Welding or wedding
It takes hours to wed two individuals into marriage but it may take years to weld the two individuals into a union which is the pillar of marriage. The welding makes the individuals happily wedded couple.
Welding is the conscious effort of the two engaged individuals to submit their “self”, ego and personality in order to be welded together into one whole entity. It is a conscious EFFORT for both individuals to understand their differences and make necessary adjustments before can marriage work. You will observe I emphasized the word effort, because like welding of two metals together is not easy, so also is the welding of two matured individuals may not go easy. It takes concentrated heat to join two metals so also it takes persevering drive for two matured bodies to relate with one another considering their different upbringing.

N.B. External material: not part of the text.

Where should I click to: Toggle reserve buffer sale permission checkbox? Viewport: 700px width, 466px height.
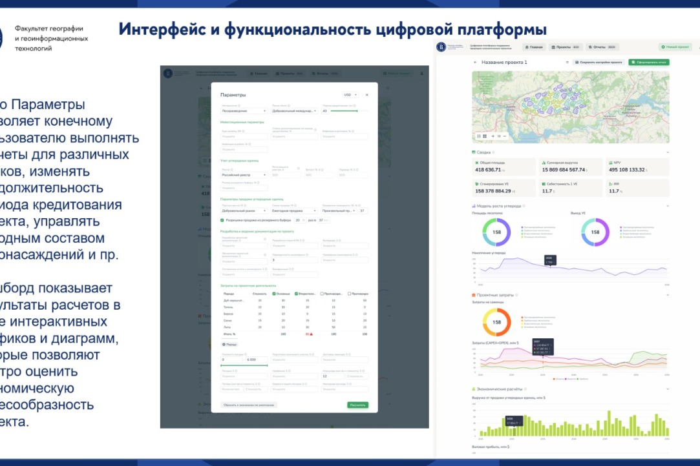click(222, 220)
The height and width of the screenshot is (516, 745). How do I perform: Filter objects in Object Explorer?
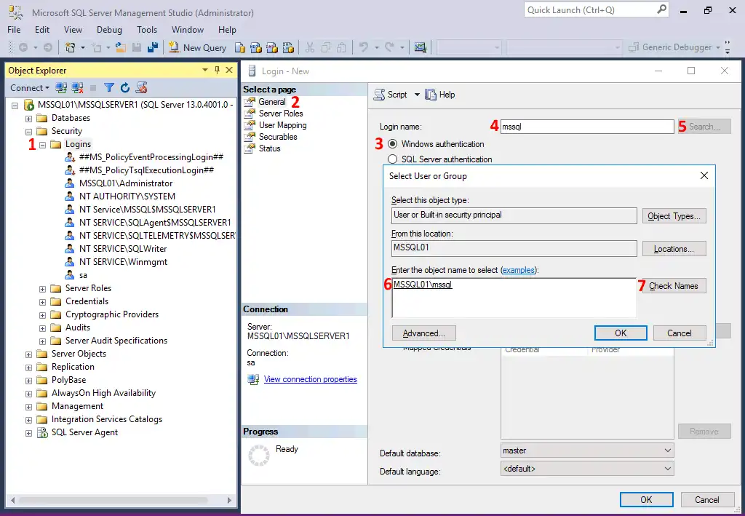coord(108,87)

It is not just enough for welding to take place, it is also important for the welding to finish smooth.
A smoothly welded metal produce a fine looking metal work and also a smooth individual welding will produce a fine marriage will ENDURE through time. There can be an awkward joint if the joining is not of a mutual and total submission. If the willingness of both individuals is not mutual the welding may not be smooth and will cause upheavals in the marriage journey.

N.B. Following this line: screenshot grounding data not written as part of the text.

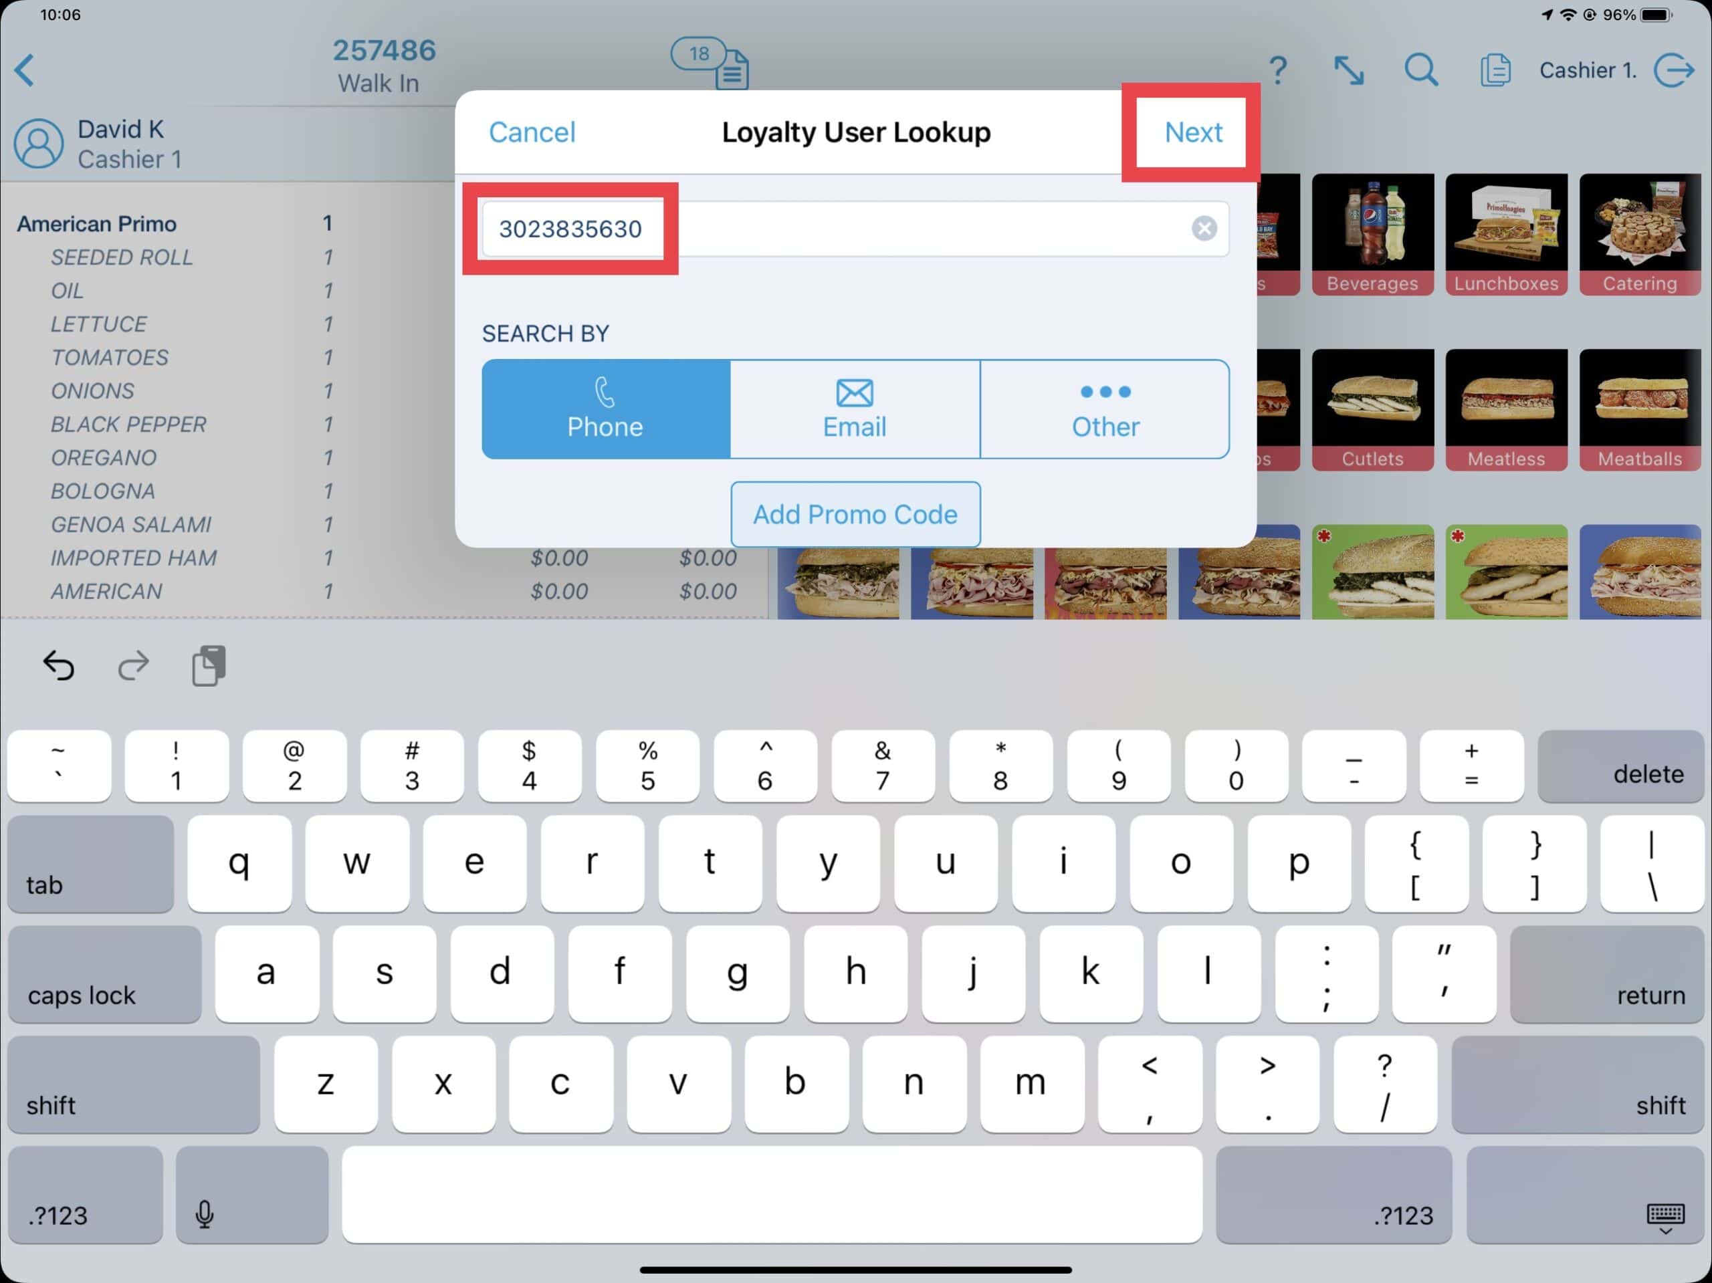Click the Phone search icon

tap(605, 407)
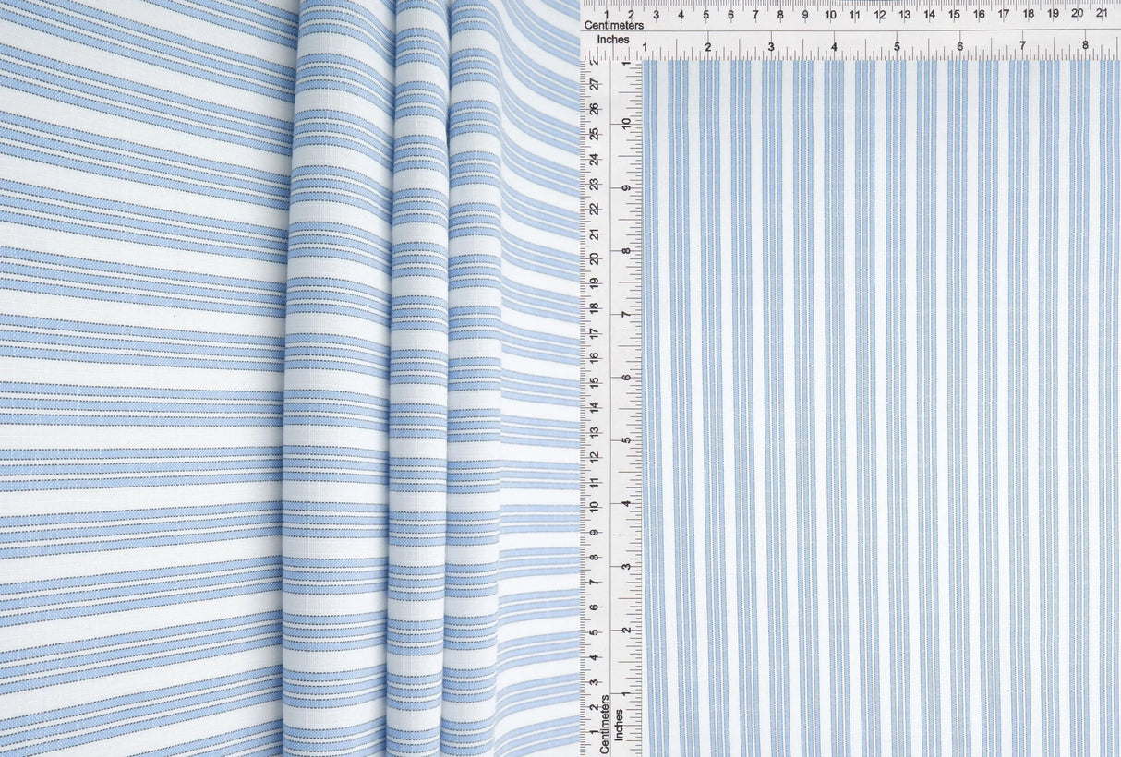This screenshot has width=1121, height=757.
Task: Click the "Centimeters" label on the top ruler
Action: pyautogui.click(x=614, y=25)
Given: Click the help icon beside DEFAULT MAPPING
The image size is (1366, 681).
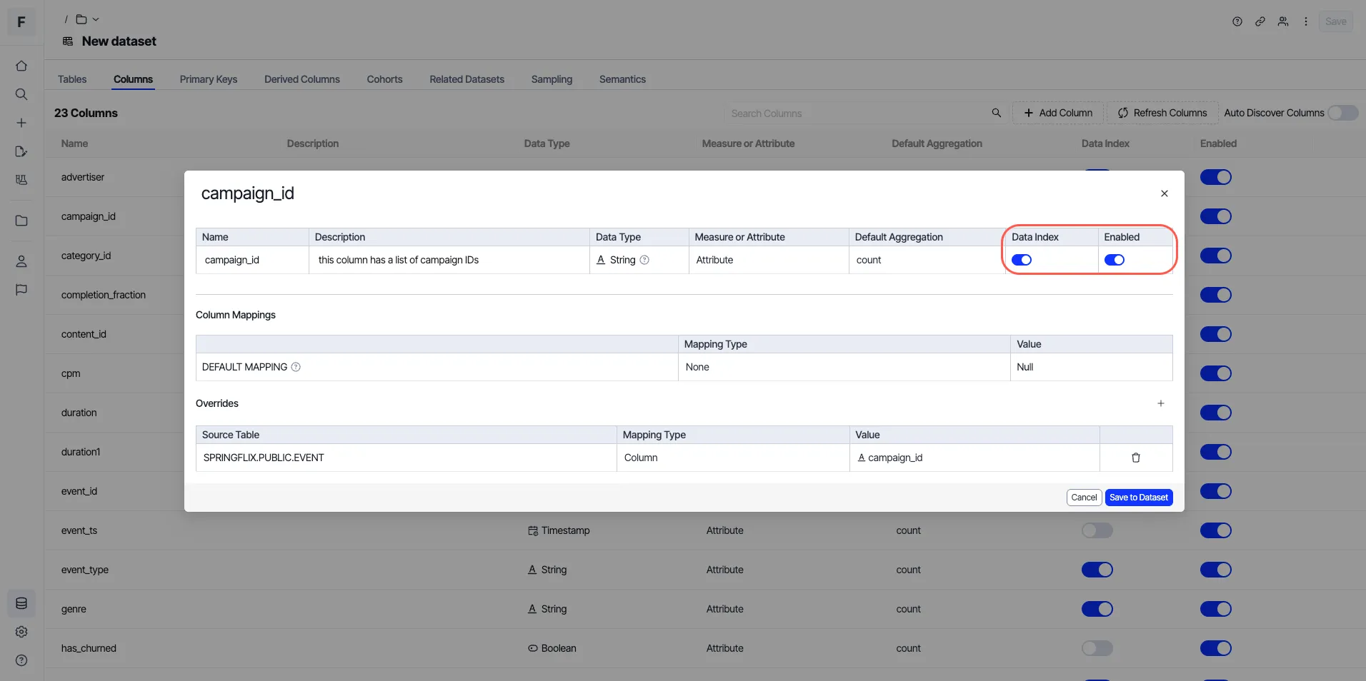Looking at the screenshot, I should 296,367.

Above I capitalized and emphasized ENDURE because a fine welding only makes marriage endurance easy and stress less. It doesn’t guarantee there won’t be troubles in the marriage but it does guarantees the couples strength to overcome the troubles.
“I don’t see myself getting married in the next two years” Mr Fat had told me. He was clearly not ready for marriage as he had no job and still lived in his father’s house. Though of ripe age to get married, and he just met a lady who is interested in marrying him, but they just barely met. She was the bossy type of woman and he was a gentle man. He was not ready for marriage yet but she was eager to get wedded. They always had conflicting ideas about a particular issue and take completely different stands about them.

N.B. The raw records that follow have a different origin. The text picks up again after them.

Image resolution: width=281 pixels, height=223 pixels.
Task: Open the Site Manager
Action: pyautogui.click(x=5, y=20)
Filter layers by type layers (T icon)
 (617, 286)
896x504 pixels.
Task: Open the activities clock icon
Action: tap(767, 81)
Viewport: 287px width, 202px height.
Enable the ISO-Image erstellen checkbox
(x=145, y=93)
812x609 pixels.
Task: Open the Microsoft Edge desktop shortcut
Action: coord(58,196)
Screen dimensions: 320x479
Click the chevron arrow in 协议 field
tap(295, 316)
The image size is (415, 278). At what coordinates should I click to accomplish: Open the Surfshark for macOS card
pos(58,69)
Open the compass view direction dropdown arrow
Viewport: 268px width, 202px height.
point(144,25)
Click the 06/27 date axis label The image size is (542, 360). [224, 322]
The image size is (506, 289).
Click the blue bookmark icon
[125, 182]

Mr Fit sought advice on the relationship and I advised him not to rush into marriage with the ‘strange woman’. Strange in the sense she manipulated her way into his life and his nuclear family. Also, he has no candid information and knowledge about her or her character. To me, a stranger is someone I don’t know anything or much about. Secondly, she was to hell bent about marriage, an act of desperation that signaled she was under pressure and not necessarily for love or companionship.
“Mr Tayo, I am getting married in two weeks time”, Mr Fit told me. Whatever happened to the next two years plan, why the rush I asked. The candid reason given was that the bride’s family wants to have it so and have convinced the groom’s mother to support them. The wedding will be financed by the groom’s parents and all is set for the impromptu wedding. I congratulated him but I had my strong reservations. I knew they were unprepared for marriage though they may be God’s chosen for each other as they both say.
Barely seven months into the marriage, the wife voiced out in anger ‘I regret getting married to you’. The man doesn’t put on his wedding ring anymore among series of other complaints that rock the young home. Mr Fit nurses it in his mind to settle her far away abroad as soon as he is financially capable of affording it so he could live a peaceful life. This is a marriage as at the writing this memoir is not up to a year. This is a model of other marriages we have around in this 21st century.
They may be God’s choice for each other, but they were not welded together before marriage. They did not learn to relate together before marriage. The period of welding is however relative. For some it may take a longer time while others it may take a short period. It depends on the two individuals involved. That you are God’s choice for each other doesn’t mean you should not work on knowing each other better. To make a welding period short both individual must have understood the essence of working on their personality and have worked on themselves before meeting a partner of similar compose. When two refined individuals meet together in engagement, the welding period is shorter.
The ideal thing is to wed into marriage, two welded individuals but the idea of today is to wed into marriage, individuals to be welded in marriage. FOUL!!! You will hear things like “let them marry, they will grow to know and like each other in marriage” Another FOUL!!! Get informed before getting involved so you can be better reformed and not get deformed in marriage.
Can't argue with that! But, if you don't mind my asking, why are you posting it 'out on its own' like this, like some kind of sermon? Are you trying to pass on a lesson you personally have learned?
Just Sharing personal and impersonal experience for others to learn from
Fairenoughski. Was just checking (we get a lot of well-disguised spam on here).